È, quindi, legittimo auspicare che, oggi, si rinnovi la regola: come lo farebbe Wilder? Chi ha ereditato il concentrato di cinismo e tenerezza, cattiveria e disincanto, acidità e leggerezza del malinconico moralista lontano da una casa che non è più quella della giovinezza? Tuttavia, che interesse possiamo avere – e anzitutto quale autorità – nel dispensare patenti di wilderismo? Lungi da noi: il punto è capire il lascito di questo incomparabile autore. Capire con quale coraggio, se non l’alibi dell’età, quelli stessi studios che gli permisero di esplorare i territori più insoliti o malati gli impedirono di mettersi dietro la macchina da presa dopo il 1981. L’insuccesso commerciale, si dirà: dal 1970 infilò una sequela di flop, eccettuato Prima pagina (1974), allo stesso modo di un altro spudorato esule, Otto Preminger, peraltro esecutore dell’ultimo Lubitsch.
Ma non bastava un oliatissimo buddy movie come Buddy Buddy (a parte il contiguo 48 ore di Walter Hill, che però apre un altro filone) per accorgersi del suo primato nel tema dell’amicizia maschile, una delle colonne portanti del cinema americano degli anni Ottanta (da Una poltrona per due a Prima di mezzanotte)?
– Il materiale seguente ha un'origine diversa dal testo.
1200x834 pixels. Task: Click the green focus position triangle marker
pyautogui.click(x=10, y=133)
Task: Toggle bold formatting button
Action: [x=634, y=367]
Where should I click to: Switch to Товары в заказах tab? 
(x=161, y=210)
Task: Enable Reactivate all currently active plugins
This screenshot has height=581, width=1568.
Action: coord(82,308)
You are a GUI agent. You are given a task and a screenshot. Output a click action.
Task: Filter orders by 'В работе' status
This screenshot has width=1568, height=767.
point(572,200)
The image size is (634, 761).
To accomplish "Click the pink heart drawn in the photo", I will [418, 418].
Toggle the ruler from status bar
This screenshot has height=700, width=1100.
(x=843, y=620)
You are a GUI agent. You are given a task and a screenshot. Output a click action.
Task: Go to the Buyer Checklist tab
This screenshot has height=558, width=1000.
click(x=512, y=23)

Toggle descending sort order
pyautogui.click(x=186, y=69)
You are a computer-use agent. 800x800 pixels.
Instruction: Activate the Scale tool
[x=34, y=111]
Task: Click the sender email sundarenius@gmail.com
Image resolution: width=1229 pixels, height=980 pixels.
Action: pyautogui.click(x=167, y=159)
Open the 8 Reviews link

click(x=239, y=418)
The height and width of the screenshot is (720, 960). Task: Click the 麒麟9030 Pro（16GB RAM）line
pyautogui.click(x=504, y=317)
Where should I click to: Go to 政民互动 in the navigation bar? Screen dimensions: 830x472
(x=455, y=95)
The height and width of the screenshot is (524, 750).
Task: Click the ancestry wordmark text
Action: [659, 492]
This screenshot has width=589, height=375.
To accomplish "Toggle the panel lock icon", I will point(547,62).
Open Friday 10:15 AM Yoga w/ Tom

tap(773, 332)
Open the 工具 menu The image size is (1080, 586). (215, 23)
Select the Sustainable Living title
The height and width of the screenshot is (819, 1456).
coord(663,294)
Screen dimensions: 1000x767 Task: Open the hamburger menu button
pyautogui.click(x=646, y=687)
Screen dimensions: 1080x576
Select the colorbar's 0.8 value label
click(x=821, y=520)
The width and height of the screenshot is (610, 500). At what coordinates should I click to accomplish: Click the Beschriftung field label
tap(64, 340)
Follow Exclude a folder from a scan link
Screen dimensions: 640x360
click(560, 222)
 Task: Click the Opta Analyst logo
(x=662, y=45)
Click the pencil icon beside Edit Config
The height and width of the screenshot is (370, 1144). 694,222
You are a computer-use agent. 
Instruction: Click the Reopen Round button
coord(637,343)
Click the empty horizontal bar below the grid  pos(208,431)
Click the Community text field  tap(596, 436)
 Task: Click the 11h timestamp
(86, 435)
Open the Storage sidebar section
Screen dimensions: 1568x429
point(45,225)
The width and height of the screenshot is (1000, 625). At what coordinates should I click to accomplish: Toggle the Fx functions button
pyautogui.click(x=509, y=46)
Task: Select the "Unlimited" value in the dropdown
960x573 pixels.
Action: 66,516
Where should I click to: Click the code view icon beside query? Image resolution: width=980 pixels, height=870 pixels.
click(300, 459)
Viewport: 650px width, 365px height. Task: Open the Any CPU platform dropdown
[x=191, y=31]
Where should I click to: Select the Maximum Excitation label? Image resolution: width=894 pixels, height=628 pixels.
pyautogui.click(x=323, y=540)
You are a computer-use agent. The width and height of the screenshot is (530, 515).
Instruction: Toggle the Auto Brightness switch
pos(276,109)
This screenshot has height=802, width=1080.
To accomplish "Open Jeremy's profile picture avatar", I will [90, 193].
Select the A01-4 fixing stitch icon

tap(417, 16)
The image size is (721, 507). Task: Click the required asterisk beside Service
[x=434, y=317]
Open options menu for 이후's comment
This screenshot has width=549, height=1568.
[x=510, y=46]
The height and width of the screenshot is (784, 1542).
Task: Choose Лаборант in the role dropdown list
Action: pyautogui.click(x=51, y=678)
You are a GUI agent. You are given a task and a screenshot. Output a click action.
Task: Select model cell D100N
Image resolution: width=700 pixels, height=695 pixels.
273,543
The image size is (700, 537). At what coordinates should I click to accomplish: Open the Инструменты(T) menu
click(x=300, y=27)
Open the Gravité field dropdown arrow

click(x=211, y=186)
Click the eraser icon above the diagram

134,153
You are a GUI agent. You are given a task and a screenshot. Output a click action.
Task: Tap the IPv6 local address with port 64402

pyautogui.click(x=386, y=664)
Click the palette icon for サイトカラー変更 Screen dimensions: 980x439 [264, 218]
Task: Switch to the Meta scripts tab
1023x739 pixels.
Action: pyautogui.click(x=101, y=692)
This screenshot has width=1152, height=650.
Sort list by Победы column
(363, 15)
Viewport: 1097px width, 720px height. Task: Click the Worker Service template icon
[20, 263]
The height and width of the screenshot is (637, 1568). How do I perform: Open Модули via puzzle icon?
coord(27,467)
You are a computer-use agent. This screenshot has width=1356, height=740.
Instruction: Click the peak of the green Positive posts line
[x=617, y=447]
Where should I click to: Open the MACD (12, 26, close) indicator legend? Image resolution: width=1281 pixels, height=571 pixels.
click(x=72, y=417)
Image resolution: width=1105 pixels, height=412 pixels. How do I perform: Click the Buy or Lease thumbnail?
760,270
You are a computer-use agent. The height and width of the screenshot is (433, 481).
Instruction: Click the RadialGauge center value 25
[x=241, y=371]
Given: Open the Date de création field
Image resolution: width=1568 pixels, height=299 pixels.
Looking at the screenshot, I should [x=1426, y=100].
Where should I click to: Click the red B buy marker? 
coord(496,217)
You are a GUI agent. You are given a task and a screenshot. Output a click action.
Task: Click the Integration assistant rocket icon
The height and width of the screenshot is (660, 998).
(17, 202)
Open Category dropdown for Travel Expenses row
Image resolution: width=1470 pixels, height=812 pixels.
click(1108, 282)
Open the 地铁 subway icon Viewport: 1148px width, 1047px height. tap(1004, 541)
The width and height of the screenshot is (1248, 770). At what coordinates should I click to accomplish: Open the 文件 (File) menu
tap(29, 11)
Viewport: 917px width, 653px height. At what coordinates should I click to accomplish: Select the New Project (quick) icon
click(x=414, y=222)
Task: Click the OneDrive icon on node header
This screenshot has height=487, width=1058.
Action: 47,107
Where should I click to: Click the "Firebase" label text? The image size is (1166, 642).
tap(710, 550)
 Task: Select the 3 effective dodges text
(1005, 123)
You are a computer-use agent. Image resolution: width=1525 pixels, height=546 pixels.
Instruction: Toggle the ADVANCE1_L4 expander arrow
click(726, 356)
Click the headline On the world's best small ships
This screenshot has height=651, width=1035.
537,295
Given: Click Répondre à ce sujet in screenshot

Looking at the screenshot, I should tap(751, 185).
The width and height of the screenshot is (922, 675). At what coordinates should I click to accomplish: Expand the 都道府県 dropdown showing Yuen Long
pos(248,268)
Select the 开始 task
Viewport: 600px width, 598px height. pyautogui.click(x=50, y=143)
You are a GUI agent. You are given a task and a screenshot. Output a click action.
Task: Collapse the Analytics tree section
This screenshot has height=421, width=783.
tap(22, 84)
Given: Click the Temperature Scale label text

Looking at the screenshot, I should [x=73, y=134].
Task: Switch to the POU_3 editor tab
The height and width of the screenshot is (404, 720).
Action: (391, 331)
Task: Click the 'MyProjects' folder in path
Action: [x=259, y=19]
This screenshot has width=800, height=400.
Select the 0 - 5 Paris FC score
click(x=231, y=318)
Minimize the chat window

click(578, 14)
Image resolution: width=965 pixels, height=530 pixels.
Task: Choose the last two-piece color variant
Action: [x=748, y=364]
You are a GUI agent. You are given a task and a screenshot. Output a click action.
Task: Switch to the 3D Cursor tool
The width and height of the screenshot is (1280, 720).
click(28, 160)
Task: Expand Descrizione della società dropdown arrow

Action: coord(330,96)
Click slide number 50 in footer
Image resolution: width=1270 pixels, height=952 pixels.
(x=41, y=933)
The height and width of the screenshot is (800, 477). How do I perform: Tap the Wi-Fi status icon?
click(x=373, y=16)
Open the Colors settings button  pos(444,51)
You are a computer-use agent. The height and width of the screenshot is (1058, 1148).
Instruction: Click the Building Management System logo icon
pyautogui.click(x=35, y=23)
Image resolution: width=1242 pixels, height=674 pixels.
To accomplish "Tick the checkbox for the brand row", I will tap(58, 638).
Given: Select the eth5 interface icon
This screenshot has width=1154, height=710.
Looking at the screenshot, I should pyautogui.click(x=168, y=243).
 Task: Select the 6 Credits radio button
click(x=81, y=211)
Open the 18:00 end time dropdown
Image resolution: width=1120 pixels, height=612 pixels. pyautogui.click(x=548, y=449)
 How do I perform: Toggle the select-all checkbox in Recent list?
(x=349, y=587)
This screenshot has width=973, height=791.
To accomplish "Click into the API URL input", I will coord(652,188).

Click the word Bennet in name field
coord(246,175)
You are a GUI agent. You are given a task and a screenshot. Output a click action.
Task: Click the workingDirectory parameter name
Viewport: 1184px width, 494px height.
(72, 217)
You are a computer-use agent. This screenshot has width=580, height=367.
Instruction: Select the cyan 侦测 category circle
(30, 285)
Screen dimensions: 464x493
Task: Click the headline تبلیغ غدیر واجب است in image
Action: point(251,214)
Pensieri sterili, perché Wilder, pur scomparso nel 1997, è un fantasma cinematografico da almeno trentasei anni: eppure il suo cinema non intende cedere al decadimento del tempo. Parafrasando la sua glaciale ironia, giacché “a Hollywood non seppelliamo i nostri morti, continuano a puzzare”, diremo che sentiamo tuttora l’odore di Wilder: d’altronde il suo ultimo cinema ha sempre ripensato la morte di un’epoca, mettendola in scena laddove fosse possibile sostare al cospetto di un cadavere accerchiato da fiori, dietro gli occhiali scuri che coprono occhi velati di lacrime o fin troppo sardonici. Allora potremmo ribaltare il discorso: Wilder non fece altri film perché aveva già diretto tutti i suoi film.
Un lungo addio dove continuamente si medita di fronte al crepuscolo, cercando i modi per alienarsi dall’amarezza di essere ormai estraneo ad un mondo che ha contribuito a rendere grande ma non sa più accogliere il suo sguardo più grande della realtà né la potenza della sua “avventura della parola” direttamente ereditata dal maestro Lubitsch. Nel momento in cui il cinema americano sceglie l’autoriflessivo ripiegamento nostalgico, Wilder espatria: l’Inghilterra vittoriana di Vita privata di Sherlock Holmes (1970) e l’Italia turistica in Che cosa è successo tra mio padre e tua madre? (1972) sono i luoghi dove cercare l’integrità perduta, attraverso due storie rivolte al passato che diventano occasioni per riflettere sulle verità nascoste da setacciare per scoprirne altre nuove. E se il penultimo opus, Fedora (1978) è un apice del vampirismo, una pietra tombale sulla leggendarietà del cinema che fa risorgere quasi un trentennio dopo il William Holden di Viale del tramonto, Prima pagina è il turning point di questa cerimonia degli addii.
Il film è apparentemente fondato sul concetto di replica: terza versione per il grande schermo di un collaudato testo teatrale, ennesima coppia maschile e secondo incontro wilderiano tra Jack Lemmon e Walter Matthau, rievocazione della Chicago del ’29, altra variante sul giornalismo dopo L’asso nella manica. Ma soprattutto un altro racconto sulla paura della morte da risolvere in un gioco tra realtà e finzione ove Wilder rende definitivamente il tributo al maestro: come accade in Vogliamo vivere!, si celebra l’arte del mentire ai danni del potere; come in Fra le tue braccia, l’amore è un incidente a cui non ci si può sottrarre; come ne Il cielo può attendere, gli uomini sono bambini che giocano sotto lo sguardo complice delle donne. Il cinema di Wilder è un sogno dal quale non ci si vuole risvegliare ma che deve uscire dallo spazio claustrofobico (Prima pagina) per scoprire cosa si celi dietro l’inganno che non si vuole disvelare (Fedora). Con la coscienza che al risveglio c’è l’incubo del ritorno (Che cosa è successo…), della fallibilità (Sherlock Holmes), della morte (tutti, in un modo o nell’altro).